→ Task goal:
At the line containing "Where should I", begin an exact copy, and continue through the last line of the entries below. Leave out any pictures.

→ Data to examine:

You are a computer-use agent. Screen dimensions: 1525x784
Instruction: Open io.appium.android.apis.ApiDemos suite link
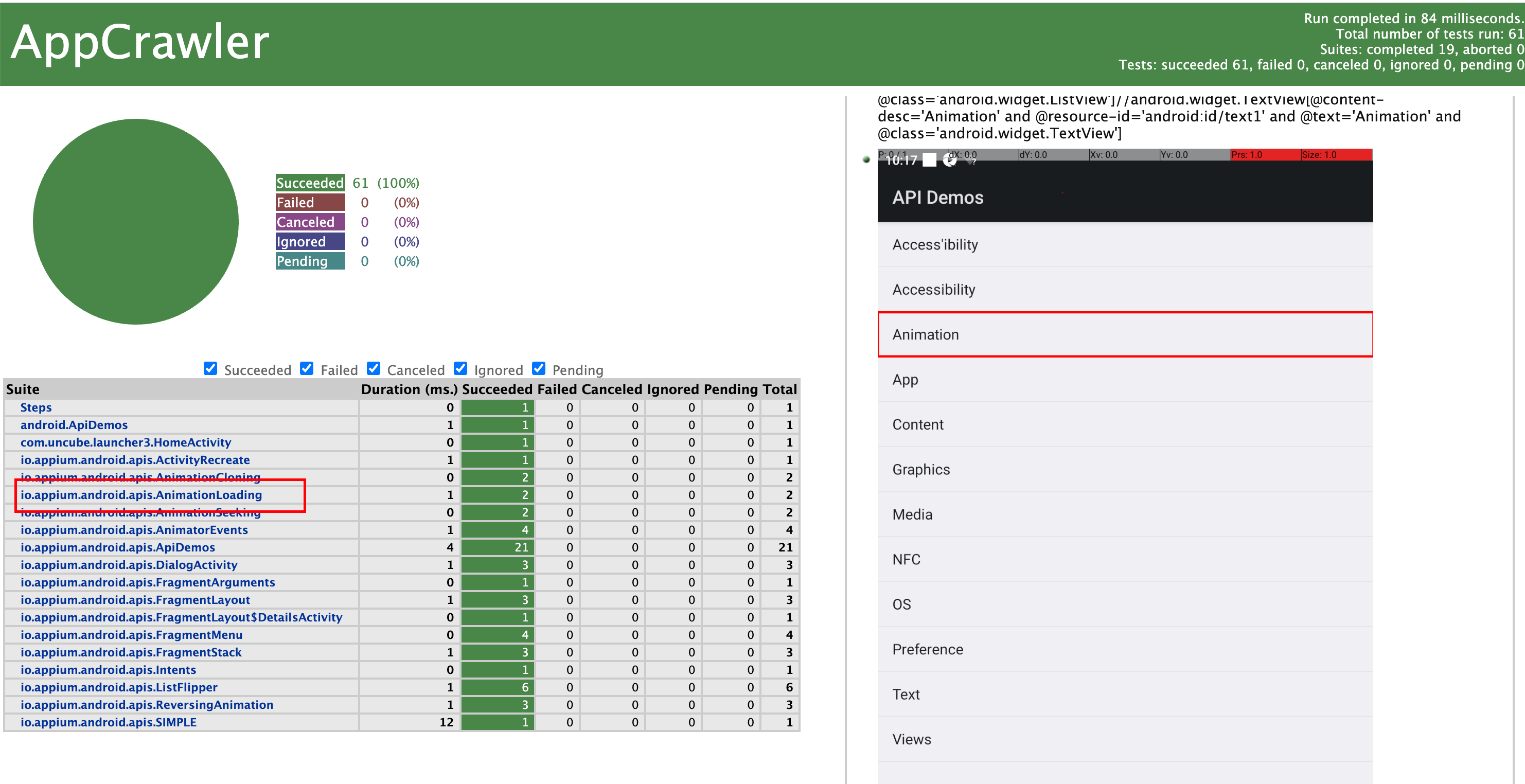click(x=117, y=547)
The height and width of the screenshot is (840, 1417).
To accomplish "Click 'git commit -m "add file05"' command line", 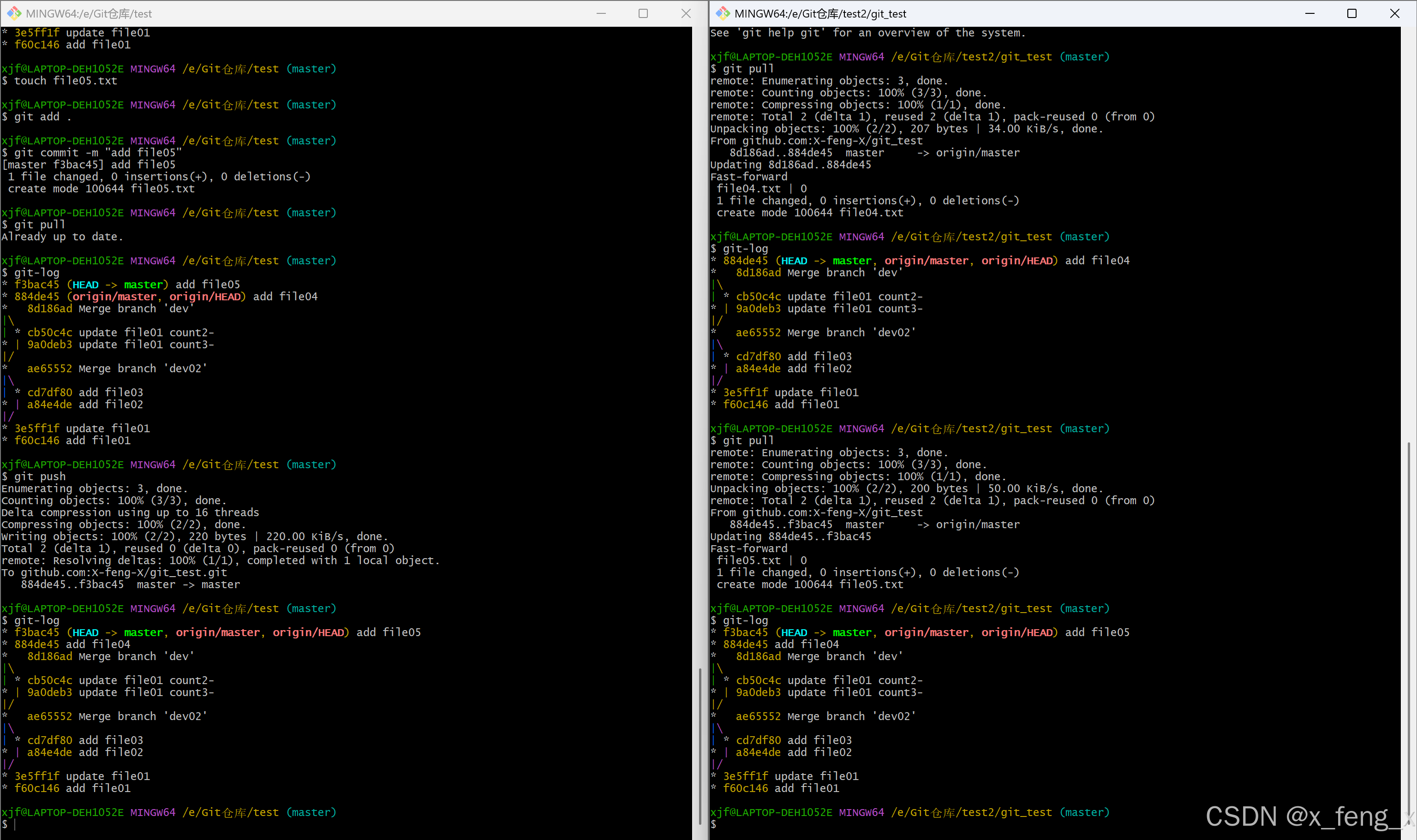I will 97,153.
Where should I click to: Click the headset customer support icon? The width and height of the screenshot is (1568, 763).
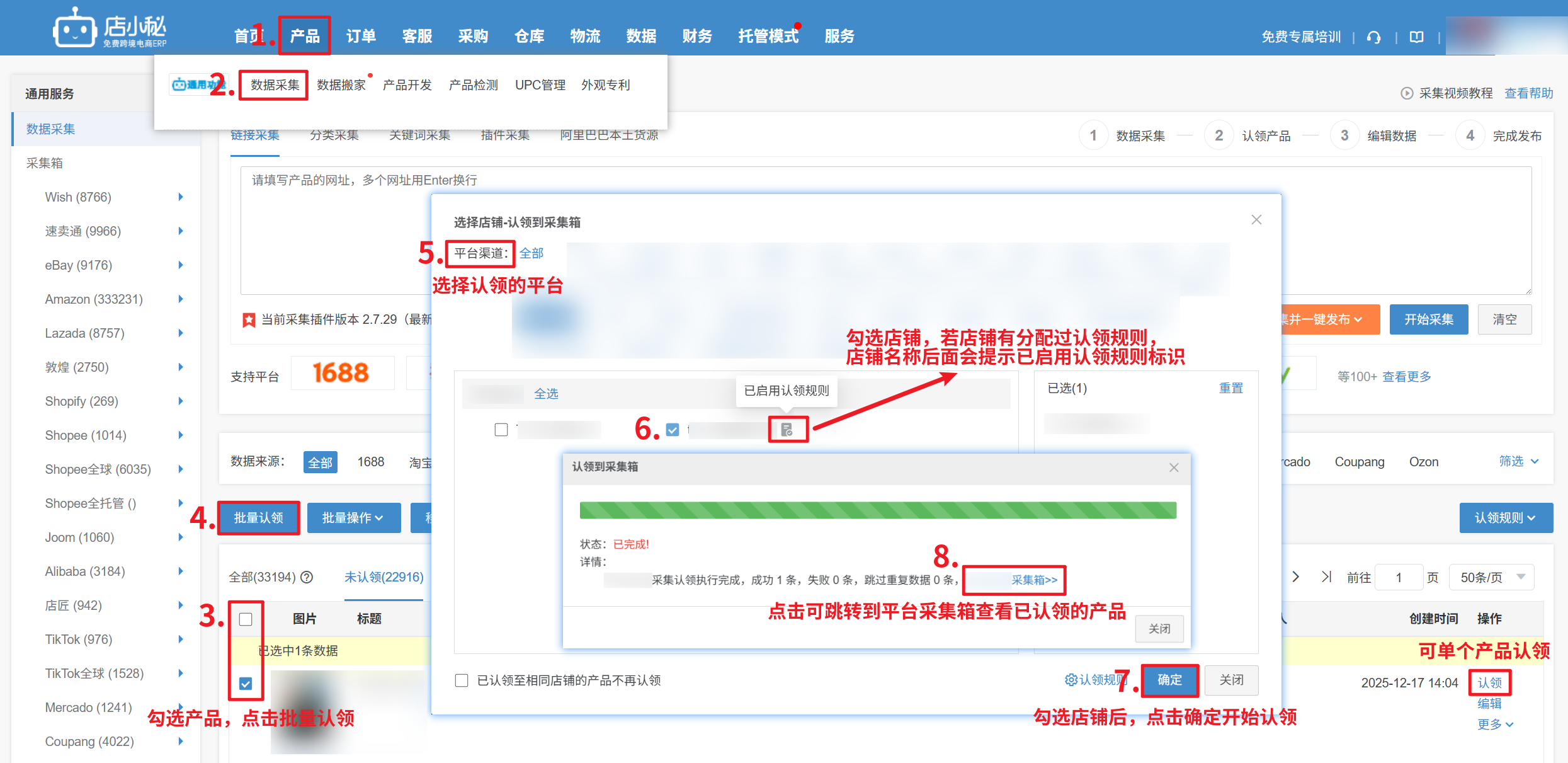pos(1373,37)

→ Result:
Where should I click to: Click the headset customer support icon? The width and height of the screenshot is (1568, 763).
pos(1373,37)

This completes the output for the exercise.